Benchmark crude for July delivery rose $1.23 to settle at $66.31 a barrel on the New York Mercantile Exchange.
The gasoline-pump panic of 2008 has yet to surface, but that's not to say there haven't been some double-takes.
Wholesale gasoline prices, which typically rise during this time of the year, are up a staggering 140 percent since Christmas Eve. Retail gasoline prices have hit a national average of $2.467 a gallon, according to auto club AAA, Wright Express and Oil Price Information Service. Pump prices are up 20 percent just in the past month.
But a gallon of gas is still $1.485 below the price a year ago and that, at its heart, is why you are unlikely to see the same price spikes this time around.
Crude prices have spiked 30 percent this month, enough to give anyone vertigo. But the pain is relative.
At this time last year, crude prices were brushing up against $130.
While crude has risen fast through May, we're still around $66.
For gas prices to hit $3, crude would need to go to about $100 a barrel, well above even the highest projections this year of $70 to $75, said Tom Kloza, publisher and chief oil analyst at Oil Price Information service.
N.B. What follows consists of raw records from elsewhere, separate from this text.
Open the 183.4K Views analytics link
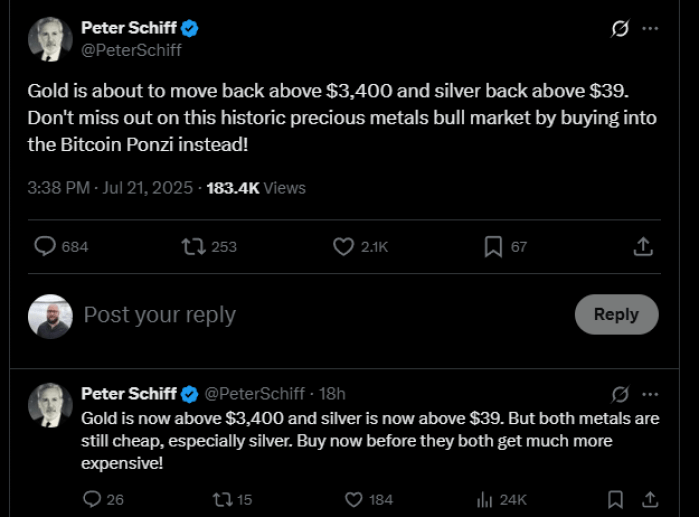Image resolution: width=699 pixels, height=517 pixels. (x=256, y=188)
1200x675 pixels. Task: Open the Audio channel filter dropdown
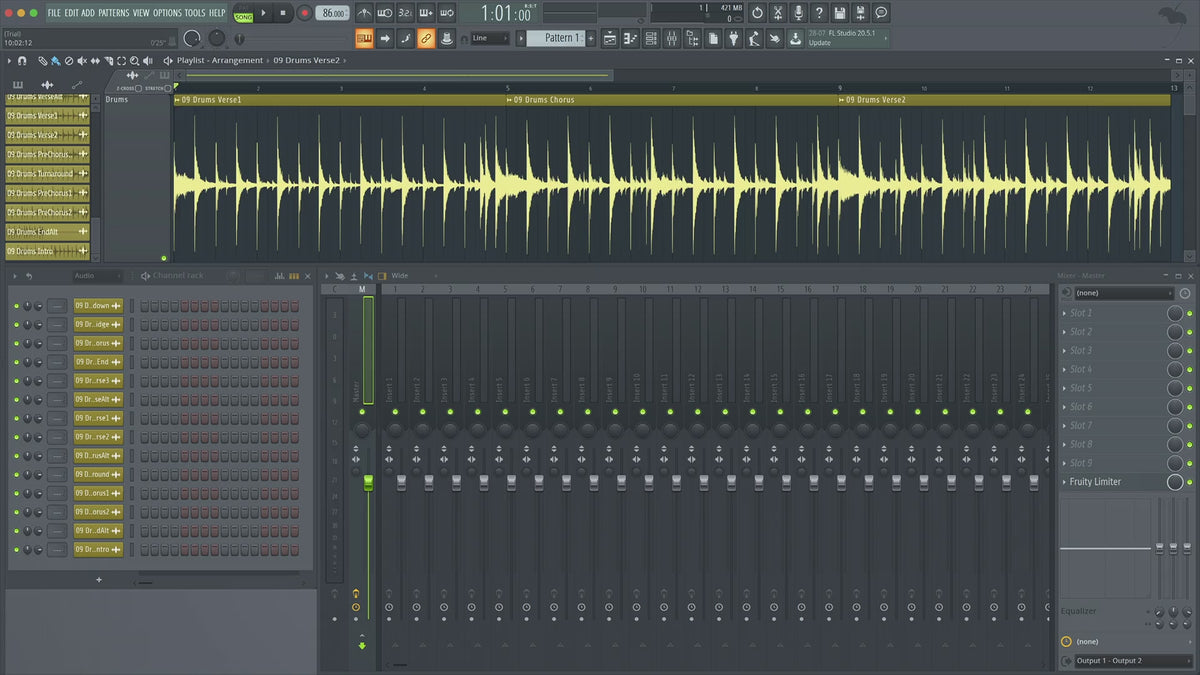(96, 276)
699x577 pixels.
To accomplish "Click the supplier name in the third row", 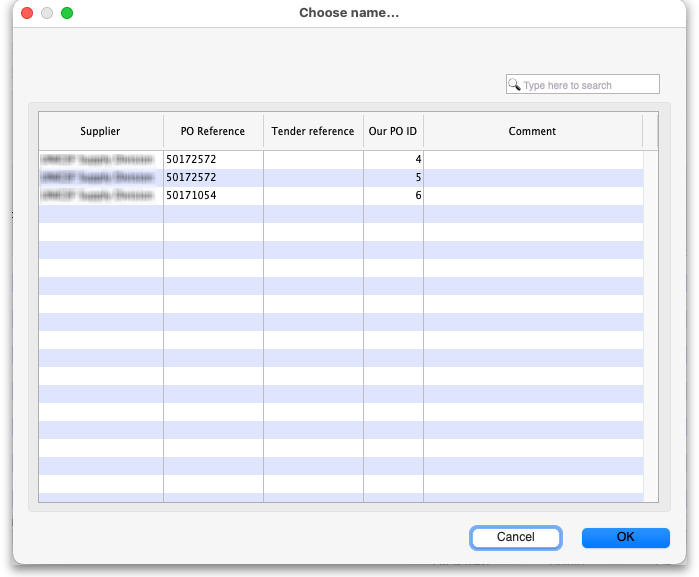I will click(98, 195).
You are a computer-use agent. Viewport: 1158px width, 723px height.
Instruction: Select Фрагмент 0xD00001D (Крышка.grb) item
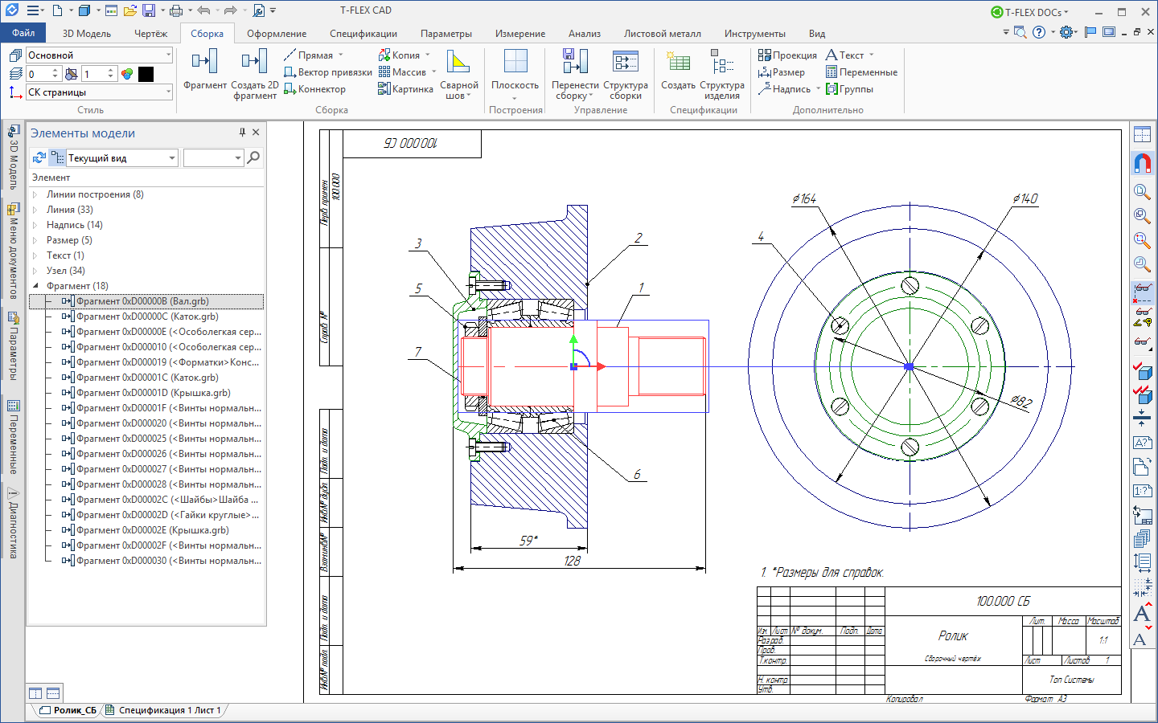pos(153,393)
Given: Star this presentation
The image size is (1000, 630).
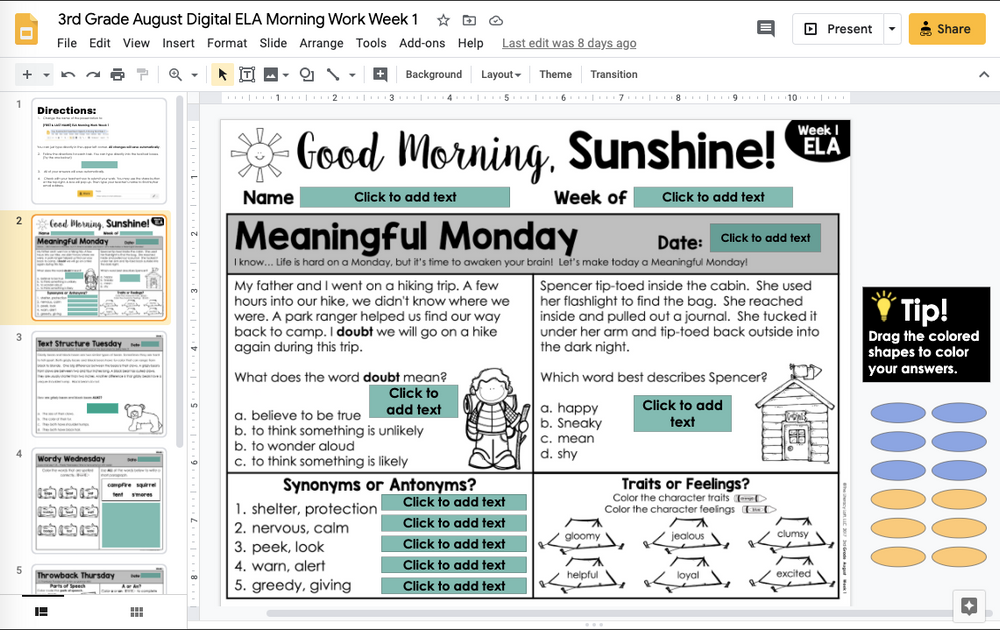Looking at the screenshot, I should click(442, 19).
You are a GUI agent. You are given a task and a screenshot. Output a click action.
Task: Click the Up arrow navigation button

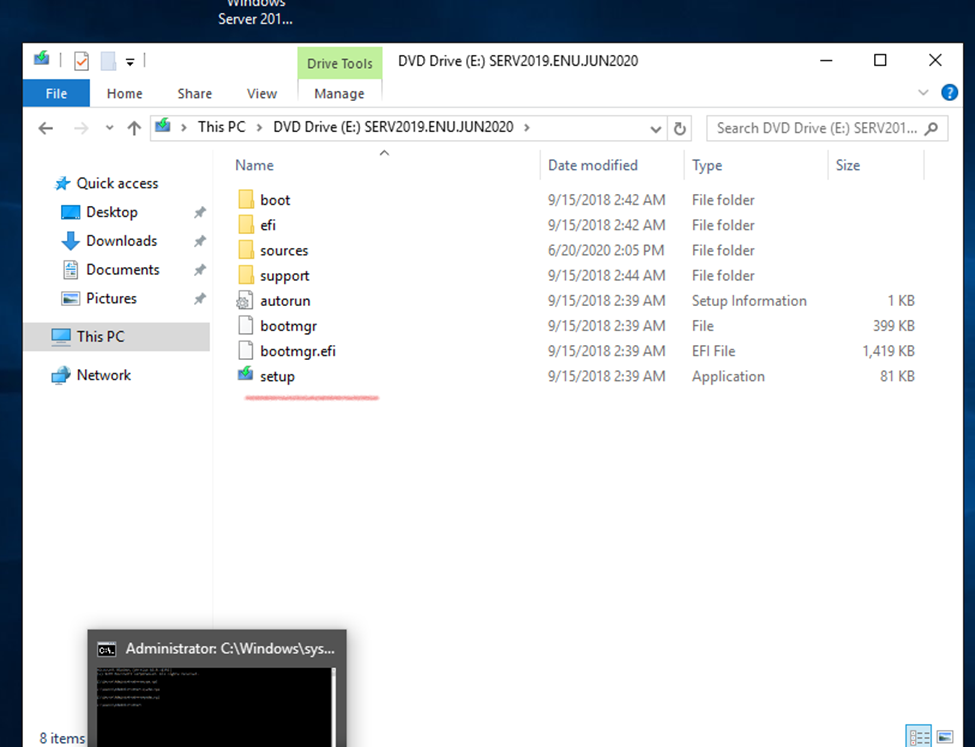[x=134, y=128]
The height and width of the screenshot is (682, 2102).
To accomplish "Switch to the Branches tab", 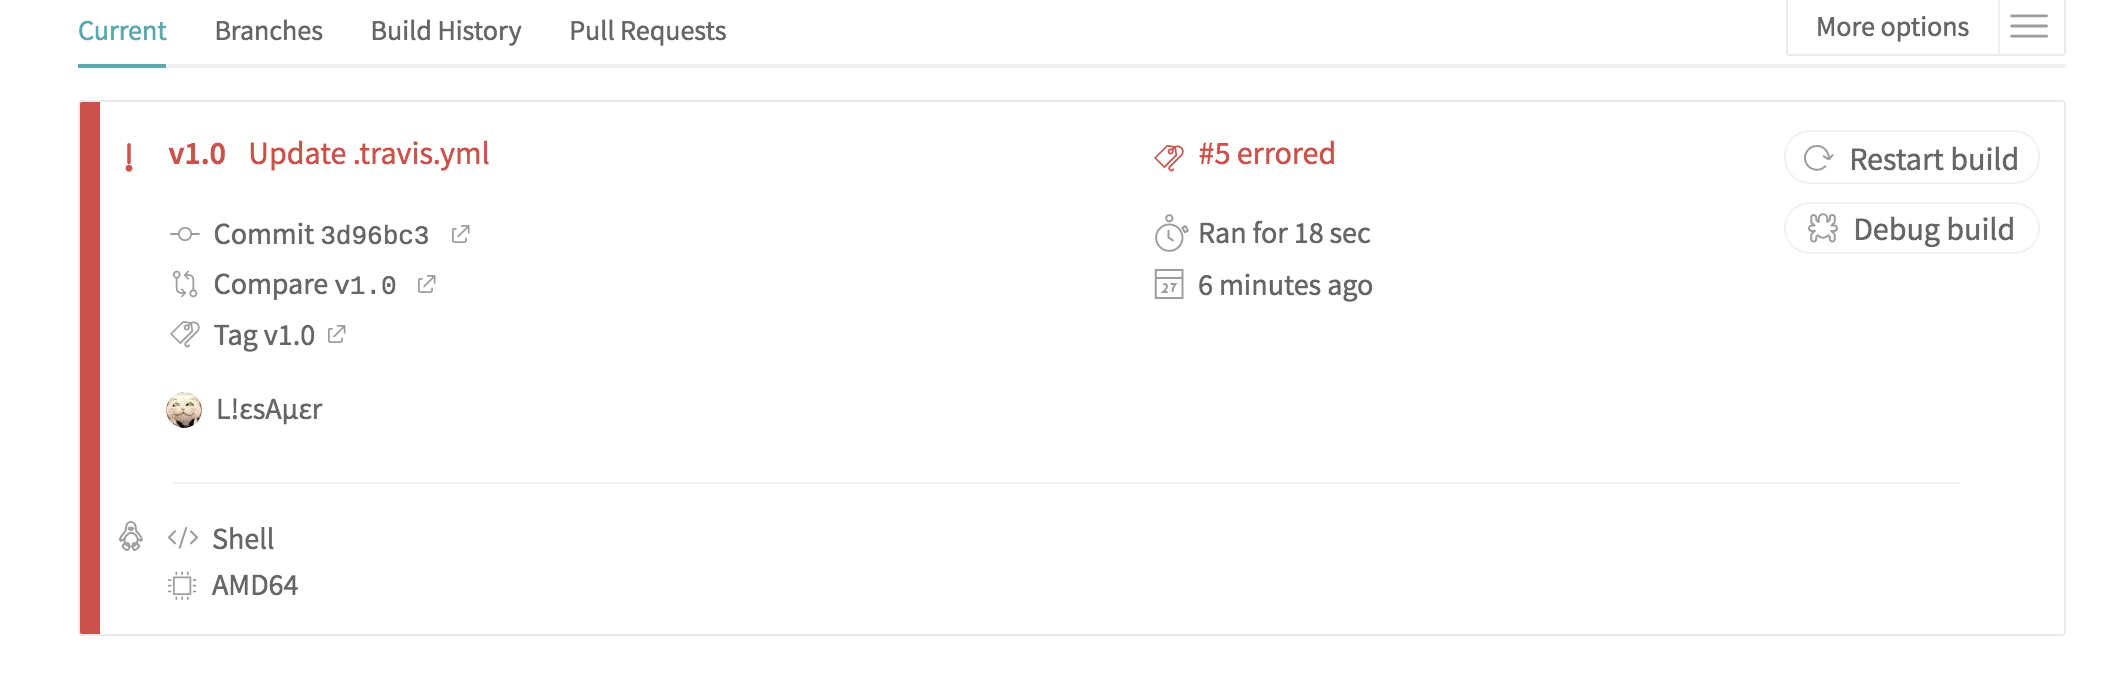I will click(269, 31).
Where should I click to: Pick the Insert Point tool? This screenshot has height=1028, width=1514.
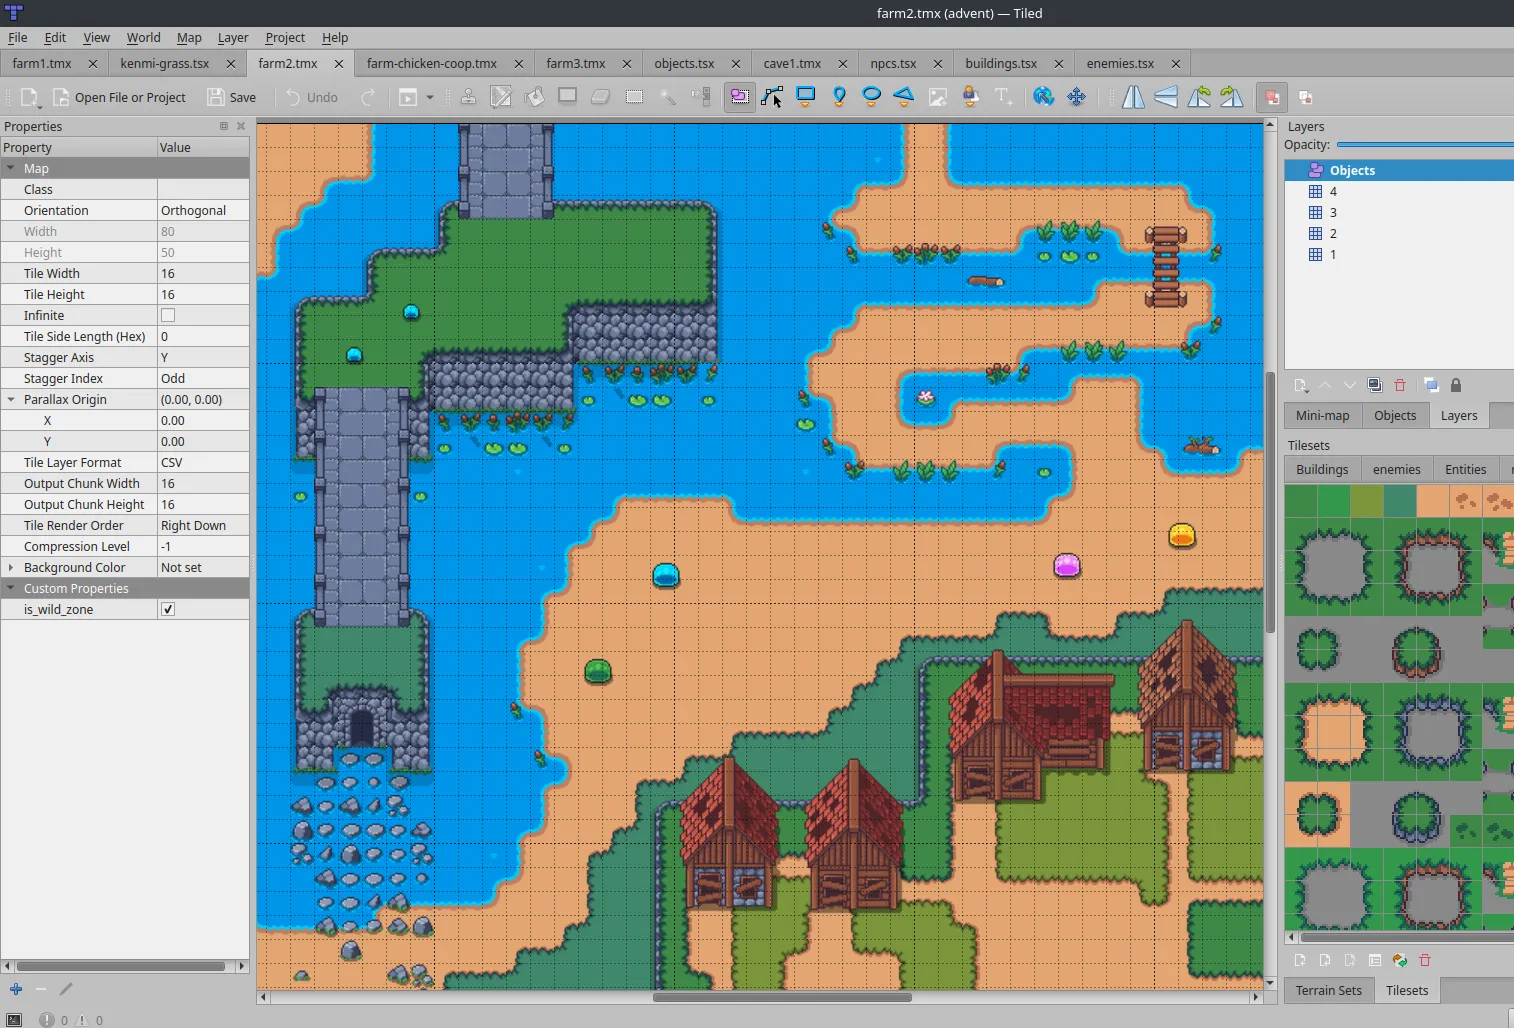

Still many analysts, including Kloza, have been surprised by the run-up in gasoline.
"If you had asked a month ago if we would see a $2.50 national average, I would have said
'no.'"
The jump in energy prices has not been fueled by rising demand, but a belief that demand will rise at some point. That has created a lot of momentum in a market that does not have the fundamentals to support it.
With demand for gasoline running flat to slightly below last year, unemployment moving higher, and ample inventories and refinery capacity it is hard to see prices much higher from here, said Adam Sieminski of Deutsche Bank.
"We've climbed out of the depths, but it's still not growing on a year-over-year basis," he said.
Just like in 2008, however, the weakened U.S. currency is bringing billions of investments into oil markets. Because crude is priced in dollars, it gets a lot cheaper when the U.S. currency falls.
That points to another speculative bubble that many blame for record prices last summer, on Nymex and at the gas pump.